= INSTRUCTIONS FOR THE TASK =
In the passage on canonical constraints, from which two numbered equations are the new canonical constraints obtained?

= SUPPLIED PASSAGE =

......

Similarly, we obtain from (66) and (67) the new canonical constraints concerning the conversation of flow equation as follows:

$$\begin{aligned}& \int _{0}^{T} \bar{\bar{G}}_{i} \bigl( b_{1}(t|\sigma ), \hat{u}_{i}(t|\sigma ), \tilde{u}_{i}(t - d|\sigma ), \tilde{\tilde{\tilde{u}}}_{1} ( t|\sigma ),\ldots, \tilde{\tilde{\tilde{u}}}_{K} ( t|\sigma ) \bigr) = 0,\quad i = 1,\ldots,K, \end{aligned}$$
(72)
$$\begin{aligned}& \int _{0}^{T} \bar{\bar{G}}_{i} \bigl( b_{2}(t|\sigma ), \hat{u}_{i}(t|\sigma ), \tilde{u}_{i}(t - d|\sigma ), \tilde{\tilde{\tilde{u}}}_{K + 1} ( t|\sigma ),\ldots, \tilde{\tilde{\tilde{u}}}_{N} ( t|\sigma ) \bigr) = 0, \\& \quad i = K + 1,\ldots,N, \end{aligned}$$
(73)

where \(\bar{\bar{G}}_{i} ( b_{1}(t|\sigma ), \hat{u}_{i}(t|\sigma ), \tilde{u}_{i}(t - d|\sigma ), \tilde{\tilde{\tilde{u}}}_{1} ( t|\sigma ),\ldots, \tilde{\tilde{\tilde{u}}}_{K} ( t|\sigma ) )\) and \(\bar{\bar{G}}_{i} ( b_{1}(t|\sigma ), \hat{u}_{i}(t|\sigma ), \tilde{u}_{i}(t - d|\sigma ), \tilde{\tilde{\tilde{u}}}_{1} ( t|\sigma ),\ldots, \tilde{\tilde{\tilde{u}}}_{K} ( t|\sigma ) )\) can be obtained from the functions on the left-hand side of (48) and (49) in an obvious manner.

......

= DATASET CONTENT =
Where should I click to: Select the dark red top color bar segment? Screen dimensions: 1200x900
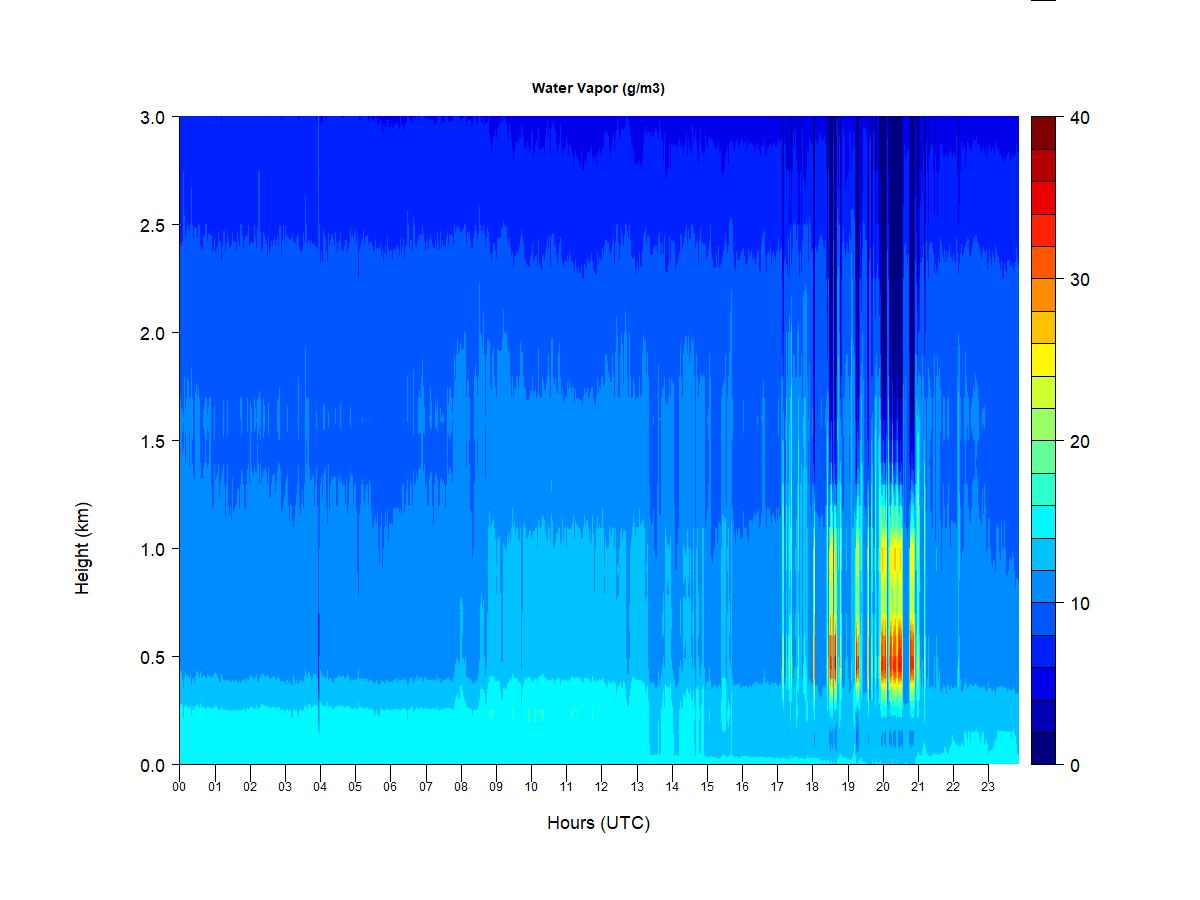tap(1043, 133)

......

= CORRECT OUTPUT =
Equations (66) and (67).